The hatchery is 50 percent built and is on schedule for completion by May 2011.
By 2039, the river is expected to be replenished to its pre-dam level with all five species of Pacific salmon.
Once the river is set free, it will rise 2 ½ feet, threatening the Lower Elwha Klallam reservation, which sits where the Elwha empties into the Strait of Juan de Fuca.
A contract has been awarded to build up a levee at the reservation. It should be completed by September, Winter said.
The barrier will be built up to withstand 200-year floods.
In addition, an outfall pipe at the Nippon Paper Industries’ Port Angeles will be extended 1,400 feet into the Strait.
The pipe will carry sediment that is removed from the river water that Nippon uses to make paper.
A treatment plant for river water that is sent to the mill and the state and tribal fish hatcheries will remove sediment but not to the extent Nippon needs.
No further treatment will be needed at the fish hatcheries, Winter said.
A treatment plant — the Elwha Water Facility — was completed in April.
It and Port Angeles’ new municipal water plant were the biggest single construction projects needed for dam removal.
The city’s treatment plant, also needed to remove sediment trapped behind the dams, started up in February.
A fish-rearing facility on Morse Creek and a greenhouse that is growing plants for river bank restoration also have been completed.
The dams will be torn down at the same time.
While the contractor will decide how the dams will be torn down, Winter said, the park envisions Lake Mills being lowered to up to 80 feet to allow flood protection while work proceeds on the Elwha Dam.
Glines would be notched on alternating sides to create temporary spillways, with layers of the dam removed before the remaining bottom portion is blasted.

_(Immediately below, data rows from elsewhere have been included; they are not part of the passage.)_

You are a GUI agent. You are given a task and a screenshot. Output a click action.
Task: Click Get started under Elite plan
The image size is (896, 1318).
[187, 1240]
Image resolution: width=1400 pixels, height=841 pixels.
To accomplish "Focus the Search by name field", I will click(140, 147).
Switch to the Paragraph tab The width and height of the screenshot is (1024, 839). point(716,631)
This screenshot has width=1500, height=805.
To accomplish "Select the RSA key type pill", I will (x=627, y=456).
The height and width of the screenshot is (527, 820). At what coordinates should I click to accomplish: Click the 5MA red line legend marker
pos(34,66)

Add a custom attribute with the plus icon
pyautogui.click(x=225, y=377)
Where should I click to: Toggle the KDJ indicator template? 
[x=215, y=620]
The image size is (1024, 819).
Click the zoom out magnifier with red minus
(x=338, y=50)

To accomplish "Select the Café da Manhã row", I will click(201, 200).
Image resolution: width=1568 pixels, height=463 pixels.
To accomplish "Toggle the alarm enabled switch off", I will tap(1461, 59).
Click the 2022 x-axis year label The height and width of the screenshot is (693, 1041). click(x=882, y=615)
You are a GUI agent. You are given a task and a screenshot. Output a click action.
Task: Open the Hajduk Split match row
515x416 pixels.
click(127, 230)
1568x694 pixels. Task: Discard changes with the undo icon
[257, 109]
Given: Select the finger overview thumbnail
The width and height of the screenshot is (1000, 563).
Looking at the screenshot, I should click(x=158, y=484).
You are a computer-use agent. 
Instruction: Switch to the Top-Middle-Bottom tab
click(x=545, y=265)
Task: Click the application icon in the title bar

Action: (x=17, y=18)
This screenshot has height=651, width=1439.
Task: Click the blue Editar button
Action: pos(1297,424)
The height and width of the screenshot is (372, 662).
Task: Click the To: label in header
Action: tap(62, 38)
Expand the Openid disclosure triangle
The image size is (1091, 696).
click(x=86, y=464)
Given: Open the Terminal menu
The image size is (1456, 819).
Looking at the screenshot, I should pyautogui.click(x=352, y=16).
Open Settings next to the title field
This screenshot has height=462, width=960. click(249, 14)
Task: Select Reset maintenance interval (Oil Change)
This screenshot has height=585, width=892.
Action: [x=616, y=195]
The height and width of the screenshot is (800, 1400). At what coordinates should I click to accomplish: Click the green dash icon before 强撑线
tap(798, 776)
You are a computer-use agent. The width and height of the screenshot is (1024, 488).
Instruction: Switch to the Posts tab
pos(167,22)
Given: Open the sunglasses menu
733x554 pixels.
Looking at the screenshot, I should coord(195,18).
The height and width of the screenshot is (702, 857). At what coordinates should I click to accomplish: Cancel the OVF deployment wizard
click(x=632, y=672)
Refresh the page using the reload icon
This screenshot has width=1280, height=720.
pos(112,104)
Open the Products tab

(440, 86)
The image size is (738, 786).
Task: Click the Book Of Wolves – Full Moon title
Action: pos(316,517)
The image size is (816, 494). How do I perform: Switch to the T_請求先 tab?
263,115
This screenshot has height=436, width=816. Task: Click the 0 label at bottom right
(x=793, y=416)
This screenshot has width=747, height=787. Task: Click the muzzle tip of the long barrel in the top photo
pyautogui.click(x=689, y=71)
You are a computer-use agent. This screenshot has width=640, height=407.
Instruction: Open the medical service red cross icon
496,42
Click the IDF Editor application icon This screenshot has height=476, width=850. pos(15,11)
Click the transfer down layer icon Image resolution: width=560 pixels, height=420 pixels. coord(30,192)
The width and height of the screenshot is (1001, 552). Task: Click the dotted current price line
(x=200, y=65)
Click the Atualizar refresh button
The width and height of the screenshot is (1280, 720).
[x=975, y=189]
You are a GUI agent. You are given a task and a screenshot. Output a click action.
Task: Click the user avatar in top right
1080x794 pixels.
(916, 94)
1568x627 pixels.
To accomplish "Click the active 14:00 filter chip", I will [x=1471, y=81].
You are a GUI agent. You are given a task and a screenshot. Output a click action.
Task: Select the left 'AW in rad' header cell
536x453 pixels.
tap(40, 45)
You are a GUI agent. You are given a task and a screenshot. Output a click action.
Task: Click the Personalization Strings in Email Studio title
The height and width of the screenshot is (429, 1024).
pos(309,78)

The Elwha Dam’s reservoir would be lowered by about 15 feet, with coffer dams and a diversion channel directing the reservoir’s outflow.
Then the dam and the powerhouse would be removed — the contractor will own the powerhouse along with its giant turbines — and the site revegetated.
Still yet to be determined, though, is the route that countless trucks will take when carting off the dams’ remains, piece by piece by piece.
Access roads to both dams are narrow, and winding.
Glines Canyon Dam is at the end of two-lane Olympic Hot Springs Road and about six miles from U.S. Highway 101.
The popular Elwha and Altair campgrounds are off Olympic Hot Springs Road, as is Whiskey Bend Trail.
Elwha Dam is at the end of Lower Dam Road, a shorter, even narrower road that’s off state Highway 112 and is barely wide enough for two vehicles to sit side-by-side, much less a single large dump truck.
Lower Dam Road is the shorter and narrower of the two.
In its entirely, this is the largest dam removal project to date in the nation’s history and the second largest restoration project ever conducted by the Park Service next to a similar effort conducted on the Florida Everglades.
In a 2006 article describing the dams’ decommissioning, Popular Mechanics magazine called this the largest dam removal project in the world, as has Peninsula College’s Center of Excellence, which has conducted research on the river restoration project.
The pending removal of four dams on the Klamath River in Oregon will be even larger, though not as expensive, at about $75 million to $175 million, according to American Rivers, a Washington, D.C.-based river conservancy organization.